When to Remaster a Game
Remasters can be a divisive topic: some people leap for joy when they find out a treasured game from their youth is getting a fresh coat of paint, while others deride developers for funneling time and energy into projects that are not new IPs. It’s easy to see the points of both sides, but like it or not, the trend of remasters will probably be around for a while yet. The prevalence of this practice begs the question: when is it time to remaster a game?
Of course, the best candidates for a remaster are older games that some gamers may have never gotten to experience in the first place. Take Day of the Tentacle for example, a critically praised point-and-click adventure that I had heard plenty about, but was a bit before my time. The remastering is pretty striking in this case, smoothing out much of the pixilation and rough edges. An added bonus is that a commentary track is included with the remastered version, a nice touch for fans of the original. This is a fairly standard example of a game that has both the relevance and age to warrant a remaster; other remasters, however, feel more than a little extraneous.

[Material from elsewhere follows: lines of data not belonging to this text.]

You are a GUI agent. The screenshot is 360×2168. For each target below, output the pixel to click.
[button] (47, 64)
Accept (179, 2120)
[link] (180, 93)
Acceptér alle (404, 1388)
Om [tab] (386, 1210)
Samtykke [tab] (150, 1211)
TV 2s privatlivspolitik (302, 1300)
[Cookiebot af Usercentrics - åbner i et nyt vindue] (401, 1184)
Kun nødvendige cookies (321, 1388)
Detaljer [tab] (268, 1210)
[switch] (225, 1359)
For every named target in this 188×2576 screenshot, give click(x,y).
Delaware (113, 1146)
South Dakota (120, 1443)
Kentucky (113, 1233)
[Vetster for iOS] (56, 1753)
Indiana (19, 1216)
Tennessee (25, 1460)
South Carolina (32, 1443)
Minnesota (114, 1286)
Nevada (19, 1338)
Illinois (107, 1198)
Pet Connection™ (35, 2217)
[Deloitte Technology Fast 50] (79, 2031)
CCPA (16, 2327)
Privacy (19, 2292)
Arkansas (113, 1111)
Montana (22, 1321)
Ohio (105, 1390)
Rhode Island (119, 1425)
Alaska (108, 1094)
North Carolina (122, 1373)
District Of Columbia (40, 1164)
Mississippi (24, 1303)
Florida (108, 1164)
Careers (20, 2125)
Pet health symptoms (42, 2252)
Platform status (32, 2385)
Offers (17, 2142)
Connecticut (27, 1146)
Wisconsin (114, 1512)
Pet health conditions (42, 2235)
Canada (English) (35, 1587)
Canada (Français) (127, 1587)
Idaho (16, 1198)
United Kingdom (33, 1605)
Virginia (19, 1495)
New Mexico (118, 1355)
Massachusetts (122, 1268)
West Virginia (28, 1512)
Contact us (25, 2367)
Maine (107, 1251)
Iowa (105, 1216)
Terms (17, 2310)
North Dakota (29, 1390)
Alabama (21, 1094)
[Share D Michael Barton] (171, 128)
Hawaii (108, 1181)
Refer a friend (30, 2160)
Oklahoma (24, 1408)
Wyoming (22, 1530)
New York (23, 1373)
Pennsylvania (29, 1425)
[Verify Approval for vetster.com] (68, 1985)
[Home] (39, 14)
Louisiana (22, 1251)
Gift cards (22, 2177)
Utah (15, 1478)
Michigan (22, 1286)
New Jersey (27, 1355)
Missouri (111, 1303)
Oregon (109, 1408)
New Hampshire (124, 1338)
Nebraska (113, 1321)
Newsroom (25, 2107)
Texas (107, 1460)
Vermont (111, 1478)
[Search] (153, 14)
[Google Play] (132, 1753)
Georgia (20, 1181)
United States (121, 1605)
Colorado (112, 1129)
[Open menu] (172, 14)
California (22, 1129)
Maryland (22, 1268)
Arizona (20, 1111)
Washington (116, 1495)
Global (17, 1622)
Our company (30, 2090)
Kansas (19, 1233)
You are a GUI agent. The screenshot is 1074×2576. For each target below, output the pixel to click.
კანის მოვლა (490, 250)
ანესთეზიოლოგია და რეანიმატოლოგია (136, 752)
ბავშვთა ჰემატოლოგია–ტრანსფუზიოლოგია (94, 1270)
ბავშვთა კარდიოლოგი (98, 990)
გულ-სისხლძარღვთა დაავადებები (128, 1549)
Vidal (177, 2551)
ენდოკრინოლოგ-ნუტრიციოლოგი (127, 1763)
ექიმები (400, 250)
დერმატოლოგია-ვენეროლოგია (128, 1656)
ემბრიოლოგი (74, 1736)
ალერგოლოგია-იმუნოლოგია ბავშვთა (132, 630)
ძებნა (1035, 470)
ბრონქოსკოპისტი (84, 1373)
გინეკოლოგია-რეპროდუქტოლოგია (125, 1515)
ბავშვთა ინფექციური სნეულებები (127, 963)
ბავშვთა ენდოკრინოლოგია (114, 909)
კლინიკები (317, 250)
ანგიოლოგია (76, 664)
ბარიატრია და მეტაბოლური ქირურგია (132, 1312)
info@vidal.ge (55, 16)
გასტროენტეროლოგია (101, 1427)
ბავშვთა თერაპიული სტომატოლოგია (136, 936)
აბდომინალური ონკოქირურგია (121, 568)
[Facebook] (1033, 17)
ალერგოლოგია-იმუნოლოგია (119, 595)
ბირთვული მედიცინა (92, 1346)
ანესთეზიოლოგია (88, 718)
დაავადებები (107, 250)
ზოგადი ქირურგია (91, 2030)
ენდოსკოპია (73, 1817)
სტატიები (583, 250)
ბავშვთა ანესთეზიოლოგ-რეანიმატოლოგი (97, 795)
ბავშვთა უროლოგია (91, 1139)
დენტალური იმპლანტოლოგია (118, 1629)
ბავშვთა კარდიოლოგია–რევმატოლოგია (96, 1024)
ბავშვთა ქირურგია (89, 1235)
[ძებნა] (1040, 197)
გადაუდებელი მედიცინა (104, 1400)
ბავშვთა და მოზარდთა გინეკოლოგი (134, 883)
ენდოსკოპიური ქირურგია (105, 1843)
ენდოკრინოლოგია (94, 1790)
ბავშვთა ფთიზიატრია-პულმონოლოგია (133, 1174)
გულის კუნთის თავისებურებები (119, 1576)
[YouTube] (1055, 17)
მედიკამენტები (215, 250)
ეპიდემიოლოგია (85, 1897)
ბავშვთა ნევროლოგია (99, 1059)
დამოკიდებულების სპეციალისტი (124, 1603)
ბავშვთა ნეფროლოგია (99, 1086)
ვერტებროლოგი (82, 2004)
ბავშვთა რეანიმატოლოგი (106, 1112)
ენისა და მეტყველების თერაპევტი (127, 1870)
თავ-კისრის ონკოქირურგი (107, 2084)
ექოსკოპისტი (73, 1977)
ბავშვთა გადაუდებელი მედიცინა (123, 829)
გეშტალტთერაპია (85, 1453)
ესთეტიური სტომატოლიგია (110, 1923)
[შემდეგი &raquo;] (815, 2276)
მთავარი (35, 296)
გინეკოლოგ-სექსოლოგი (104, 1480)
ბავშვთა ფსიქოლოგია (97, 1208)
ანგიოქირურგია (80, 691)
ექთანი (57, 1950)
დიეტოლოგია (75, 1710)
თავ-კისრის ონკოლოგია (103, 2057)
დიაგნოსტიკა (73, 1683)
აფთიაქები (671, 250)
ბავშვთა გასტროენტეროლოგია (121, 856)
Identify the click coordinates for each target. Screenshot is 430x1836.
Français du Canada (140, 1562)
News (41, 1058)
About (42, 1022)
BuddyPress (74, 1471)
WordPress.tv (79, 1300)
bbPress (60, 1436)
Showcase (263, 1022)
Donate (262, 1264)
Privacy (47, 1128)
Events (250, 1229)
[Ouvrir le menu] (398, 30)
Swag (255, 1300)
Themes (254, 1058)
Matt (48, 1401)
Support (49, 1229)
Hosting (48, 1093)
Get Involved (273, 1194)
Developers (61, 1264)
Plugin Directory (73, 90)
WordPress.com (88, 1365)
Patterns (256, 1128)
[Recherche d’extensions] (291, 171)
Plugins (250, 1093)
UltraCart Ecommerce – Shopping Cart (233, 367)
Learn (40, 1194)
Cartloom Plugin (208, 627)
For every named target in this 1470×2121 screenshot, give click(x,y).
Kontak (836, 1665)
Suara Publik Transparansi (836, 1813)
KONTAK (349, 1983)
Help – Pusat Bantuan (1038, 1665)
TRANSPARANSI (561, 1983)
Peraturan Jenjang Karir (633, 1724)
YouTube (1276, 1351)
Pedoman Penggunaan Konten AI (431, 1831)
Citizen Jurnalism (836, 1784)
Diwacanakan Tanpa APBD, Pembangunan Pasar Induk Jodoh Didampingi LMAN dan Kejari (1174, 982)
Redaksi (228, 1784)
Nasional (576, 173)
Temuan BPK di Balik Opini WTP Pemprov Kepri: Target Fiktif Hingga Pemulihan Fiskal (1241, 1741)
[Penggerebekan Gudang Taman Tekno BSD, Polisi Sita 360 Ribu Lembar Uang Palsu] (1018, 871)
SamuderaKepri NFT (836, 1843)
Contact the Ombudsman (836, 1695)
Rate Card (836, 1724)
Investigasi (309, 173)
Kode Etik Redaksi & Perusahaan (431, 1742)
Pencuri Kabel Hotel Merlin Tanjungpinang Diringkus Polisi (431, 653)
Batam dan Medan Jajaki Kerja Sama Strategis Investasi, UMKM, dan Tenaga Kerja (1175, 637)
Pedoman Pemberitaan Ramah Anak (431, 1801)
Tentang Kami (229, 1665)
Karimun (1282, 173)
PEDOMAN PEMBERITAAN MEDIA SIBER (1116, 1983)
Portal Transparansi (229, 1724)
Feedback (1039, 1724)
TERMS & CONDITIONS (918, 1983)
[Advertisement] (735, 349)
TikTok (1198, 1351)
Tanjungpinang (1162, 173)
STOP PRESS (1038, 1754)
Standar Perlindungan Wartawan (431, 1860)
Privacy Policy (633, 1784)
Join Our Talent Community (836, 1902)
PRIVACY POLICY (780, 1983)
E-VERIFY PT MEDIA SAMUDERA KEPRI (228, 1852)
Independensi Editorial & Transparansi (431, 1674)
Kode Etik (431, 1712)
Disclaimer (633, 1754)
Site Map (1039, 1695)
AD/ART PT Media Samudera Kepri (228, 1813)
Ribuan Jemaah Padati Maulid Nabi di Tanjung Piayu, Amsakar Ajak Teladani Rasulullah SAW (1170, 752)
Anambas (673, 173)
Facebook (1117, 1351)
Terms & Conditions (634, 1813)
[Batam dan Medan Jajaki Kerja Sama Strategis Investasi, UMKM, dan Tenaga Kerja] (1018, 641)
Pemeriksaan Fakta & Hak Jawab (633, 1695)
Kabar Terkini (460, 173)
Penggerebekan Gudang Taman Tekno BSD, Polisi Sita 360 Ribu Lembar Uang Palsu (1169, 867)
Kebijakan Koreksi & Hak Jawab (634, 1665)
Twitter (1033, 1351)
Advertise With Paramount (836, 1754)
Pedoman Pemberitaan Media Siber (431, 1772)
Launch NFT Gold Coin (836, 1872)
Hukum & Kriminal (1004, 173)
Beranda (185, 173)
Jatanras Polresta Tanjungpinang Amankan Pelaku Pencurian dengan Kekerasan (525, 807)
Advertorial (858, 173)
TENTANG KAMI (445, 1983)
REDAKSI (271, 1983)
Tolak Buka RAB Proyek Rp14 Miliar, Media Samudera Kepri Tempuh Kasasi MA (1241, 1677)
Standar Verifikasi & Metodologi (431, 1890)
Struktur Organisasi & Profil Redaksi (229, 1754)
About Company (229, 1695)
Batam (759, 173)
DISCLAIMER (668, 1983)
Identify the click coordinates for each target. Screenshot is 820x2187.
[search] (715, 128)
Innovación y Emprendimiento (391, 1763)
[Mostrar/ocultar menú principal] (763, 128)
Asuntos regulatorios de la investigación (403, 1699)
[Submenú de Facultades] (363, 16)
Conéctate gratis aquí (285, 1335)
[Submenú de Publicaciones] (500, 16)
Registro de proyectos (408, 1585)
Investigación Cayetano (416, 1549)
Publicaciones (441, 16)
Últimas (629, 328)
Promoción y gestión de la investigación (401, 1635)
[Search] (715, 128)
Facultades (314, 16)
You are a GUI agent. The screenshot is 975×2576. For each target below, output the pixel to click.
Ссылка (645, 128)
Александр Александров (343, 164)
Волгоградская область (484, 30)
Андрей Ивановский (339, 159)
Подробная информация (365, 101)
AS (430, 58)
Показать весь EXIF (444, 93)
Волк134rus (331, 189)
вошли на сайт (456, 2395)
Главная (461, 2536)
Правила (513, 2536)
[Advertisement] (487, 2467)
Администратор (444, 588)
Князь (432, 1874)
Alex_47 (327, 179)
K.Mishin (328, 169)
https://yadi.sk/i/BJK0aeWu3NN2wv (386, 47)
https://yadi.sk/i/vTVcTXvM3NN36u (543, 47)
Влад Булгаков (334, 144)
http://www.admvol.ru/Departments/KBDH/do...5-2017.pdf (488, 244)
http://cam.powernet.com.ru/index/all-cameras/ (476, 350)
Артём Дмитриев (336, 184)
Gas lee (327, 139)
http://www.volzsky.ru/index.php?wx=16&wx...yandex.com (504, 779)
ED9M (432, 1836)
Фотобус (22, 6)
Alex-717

Perhaps one of the most unnecessary examples from my experiences is the case of The Last of Us. The Last of Us was the swan song of the PS3 era, and the game wrung every last bit of power it could out of the aging console to create one of the most visually striking games of the last generation. Then along came the PS4, and the game was remastered for the new era, and almost nothing changed. The graphics and performance were a little better, but since the game already looked stunning and played just fine the last go-round, this remaster job had little to offer fans of the original.
Finally, there is the weird middle ground of remasters: games that are too new to feel like a major improvement but too old to feel like a simple update. A good example to use here would be the Batman: Return to Arkham collection. While I understand the motivation to have the entire series on the same console generation (well, most of the series- sorry, Arkham Origins), I am unsure who this collection was aimed at. The graphical improvements are slim (and some of the adjusted colors look downright strange in places) and the extra content is minimal. The games still hold up very well, but ultimately, previous fans need not apply, and if other gamers were not interested enough to pick up the series just a few years ago, I doubt many of them would change their minds.
All things considered, getting the timing right for a remaster can be tricky. The game in question has to be familiar enough to still be relevant, but distant enough that a large chunk of the gaming population may have missed out the first time. If a remaster is done too soon or too late, publishers are left with an incremental graphical upgrade that most people will not care about or the return of a series that few even remember. Remasters may be here to stay, but developers should exercise caution in what they remaster when, lest the gaming public begin to lose faith in the ability of developers to create new experiences and respect old ones.